Bab 6: Langkah Awal sebagai Pencatat

Matahari mulai condong ke barat ketika Ibrahim duduk di bawah naungan pohon kurma di dekat rumahnya. Ia memandangi pelepah kurma yang telah ia gunakan untuk belajar menulis. Goresan-goresan kasar yang tertulis di sana menjadi bukti kecil dari tekadnya untuk memahami dunia ini lebih dalam.

Hari-hari berlalu, dan Ibrahim semakin terbiasa dengan ritme kehidupan di Madinah. Setiap pagi, ia mengikuti ayahnya ke pasar atau membantu ibunya di rumah. Namun, ada satu hal yang selalu menarik perhatiannya—cara para sahabat Nabi mencatat wahyu dan peristiwa penting. Hal itu membangkitkan ketertarikannya yang sudah ada sejak lama.

Sore itu, ia kembali mendatangi rumah Zaid bin Tsabit. Lelaki muda itu sudah menunggunya dengan senyum ramah. "Bagaimana latihan menulismu, Ibrahim?" tanyanya sambil memberikan selembar kulit yang lebih halus dibandingkan pelepah kurma.

"Aku masih kesulitan dalam beberapa huruf, tetapi aku ingin terus belajar," jawab Ibrahim dengan semangat.

Zaid tersenyum. "Itu sikap yang baik. Menulis adalah keterampilan yang membutuhkan kesabaran. Kita tidak hanya menulis untuk diri sendiri, tetapi untuk mereka yang akan datang setelah kita."

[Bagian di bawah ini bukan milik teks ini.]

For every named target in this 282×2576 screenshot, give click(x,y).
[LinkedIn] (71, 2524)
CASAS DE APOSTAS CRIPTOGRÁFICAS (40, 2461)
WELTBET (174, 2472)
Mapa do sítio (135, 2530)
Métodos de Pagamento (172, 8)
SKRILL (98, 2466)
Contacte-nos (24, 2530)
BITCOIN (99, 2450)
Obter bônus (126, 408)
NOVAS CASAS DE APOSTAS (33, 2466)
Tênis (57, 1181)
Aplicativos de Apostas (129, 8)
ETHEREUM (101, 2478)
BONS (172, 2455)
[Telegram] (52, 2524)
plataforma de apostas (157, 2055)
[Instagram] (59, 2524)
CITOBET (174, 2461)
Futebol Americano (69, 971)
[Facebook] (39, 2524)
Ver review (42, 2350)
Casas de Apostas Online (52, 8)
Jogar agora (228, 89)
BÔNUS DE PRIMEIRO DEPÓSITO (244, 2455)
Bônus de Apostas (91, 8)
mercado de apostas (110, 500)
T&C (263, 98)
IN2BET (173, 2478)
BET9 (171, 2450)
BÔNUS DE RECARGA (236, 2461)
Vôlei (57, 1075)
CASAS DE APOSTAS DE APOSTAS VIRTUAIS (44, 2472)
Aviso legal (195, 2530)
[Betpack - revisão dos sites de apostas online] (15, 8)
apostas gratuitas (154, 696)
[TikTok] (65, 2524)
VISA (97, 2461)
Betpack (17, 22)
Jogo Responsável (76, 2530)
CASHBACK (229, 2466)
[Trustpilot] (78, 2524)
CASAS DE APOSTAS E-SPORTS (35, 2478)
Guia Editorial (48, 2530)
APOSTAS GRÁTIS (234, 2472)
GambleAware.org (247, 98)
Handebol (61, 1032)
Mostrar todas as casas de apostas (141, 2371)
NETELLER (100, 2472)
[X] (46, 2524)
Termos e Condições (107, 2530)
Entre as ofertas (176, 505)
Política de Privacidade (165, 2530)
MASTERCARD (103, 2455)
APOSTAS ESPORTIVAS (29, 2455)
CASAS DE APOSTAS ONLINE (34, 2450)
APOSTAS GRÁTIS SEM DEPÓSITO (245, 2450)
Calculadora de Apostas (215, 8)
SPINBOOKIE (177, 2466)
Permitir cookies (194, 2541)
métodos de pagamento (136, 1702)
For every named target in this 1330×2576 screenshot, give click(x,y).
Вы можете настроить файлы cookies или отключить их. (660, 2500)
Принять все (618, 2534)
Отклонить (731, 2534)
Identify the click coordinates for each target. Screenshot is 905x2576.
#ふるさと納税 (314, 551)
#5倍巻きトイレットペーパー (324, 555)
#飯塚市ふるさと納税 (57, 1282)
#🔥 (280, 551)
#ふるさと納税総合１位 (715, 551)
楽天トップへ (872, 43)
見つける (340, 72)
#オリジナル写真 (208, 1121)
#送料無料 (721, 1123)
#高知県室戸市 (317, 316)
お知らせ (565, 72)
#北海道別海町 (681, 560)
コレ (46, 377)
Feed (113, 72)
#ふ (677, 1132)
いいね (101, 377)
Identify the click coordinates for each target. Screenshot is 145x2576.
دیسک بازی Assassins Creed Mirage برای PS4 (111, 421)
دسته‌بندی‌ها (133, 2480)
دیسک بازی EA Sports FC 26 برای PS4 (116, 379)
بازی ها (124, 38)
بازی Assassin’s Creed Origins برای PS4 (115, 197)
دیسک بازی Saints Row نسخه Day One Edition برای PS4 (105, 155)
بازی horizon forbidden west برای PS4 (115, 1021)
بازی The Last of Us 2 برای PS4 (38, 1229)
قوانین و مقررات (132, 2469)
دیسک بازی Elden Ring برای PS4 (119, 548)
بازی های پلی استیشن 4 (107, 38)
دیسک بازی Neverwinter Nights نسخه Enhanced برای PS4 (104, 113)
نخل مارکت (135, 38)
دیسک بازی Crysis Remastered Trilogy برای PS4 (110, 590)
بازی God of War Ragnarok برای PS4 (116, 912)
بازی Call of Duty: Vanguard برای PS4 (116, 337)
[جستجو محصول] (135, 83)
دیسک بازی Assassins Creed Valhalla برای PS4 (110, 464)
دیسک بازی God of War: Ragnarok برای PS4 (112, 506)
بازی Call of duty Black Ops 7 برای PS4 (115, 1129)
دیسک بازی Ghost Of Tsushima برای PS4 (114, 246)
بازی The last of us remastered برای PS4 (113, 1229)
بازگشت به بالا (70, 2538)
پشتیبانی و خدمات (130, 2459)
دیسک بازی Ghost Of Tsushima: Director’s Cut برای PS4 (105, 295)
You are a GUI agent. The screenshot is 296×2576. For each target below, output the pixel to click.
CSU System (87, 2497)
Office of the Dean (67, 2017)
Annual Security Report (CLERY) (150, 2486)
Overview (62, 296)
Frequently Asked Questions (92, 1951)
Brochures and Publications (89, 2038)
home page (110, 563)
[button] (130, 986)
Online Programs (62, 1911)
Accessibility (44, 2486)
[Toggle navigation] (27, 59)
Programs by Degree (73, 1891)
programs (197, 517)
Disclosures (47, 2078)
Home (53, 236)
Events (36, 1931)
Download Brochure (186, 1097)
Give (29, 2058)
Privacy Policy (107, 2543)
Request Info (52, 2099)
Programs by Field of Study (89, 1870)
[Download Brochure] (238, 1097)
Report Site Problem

Kata-kata itu menggugah hati Ibrahim. Ia tidak hanya ingin memahami sejarah, tetapi juga ingin meninggalkan jejaknya sendiri. Ia mulai berlatih lebih tekun, memperbaiki cara menulisnya, dan belajar memilih kata-kata yang lebih tepat dalam mencatat sesuatu.

Suatu hari, saat ia sedang duduk di halaman masjid, mendengarkan Nabi Muhammad berbicara kepada para sahabat, ia memperhatikan bagaimana beberapa orang mencatat dengan penuh kehati-hatian. Ia ingin menjadi seperti mereka—mencatat sejarah dari sudut pandangnya sendiri.

Ketika majelis selesai, ia memberanikan diri mendekati Zaid. "Aku ingin mulai menulis sesuatu yang lebih dari sekadar latihan. Aku ingin mencatat kejadian-kejadian penting di sekitar kita," katanya penuh tekad.

Zaid mengangguk penuh pengertian. "Itu langkah besar, Ibrahim. Tapi ingat, seorang pencatat harus jujur dan memahami apa yang ia tulis. Tulisan bukan hanya sekadar kata-kata, tapi juga amanah."

Malam itu, Ibrahim duduk di sudut rumahnya dengan selembar kulit di tangannya. Ia mulai menulis catatan pertamanya:

Hari ini, aku belajar sesuatu yang penting. Sejarah tidak hanya dituliskan oleh mereka yang berkuasa, tetapi juga oleh orang-orang biasa yang melihat dan mengalami. Aku ingin menjadi bagian dari itu. Aku ingin menjadi pencatat yang mengabadikan kehidupan di sekitarku.

Seiring berjalannya waktu, lembar demi lembar catatannya bertambah. Ia mencatat cerita dari para sahabat, kejadian-kejadian kecil di pasar, hingga kata-kata hikmah yang ia dengar dari majelis Nabi. Ibrahim mungkin masih seorang anak kecil, tetapi ia mulai memahami bahwa setiap tulisan yang ia buat adalah bagian dari sesuatu yang lebih besar—sebuah warisan bagi generasi mendatang.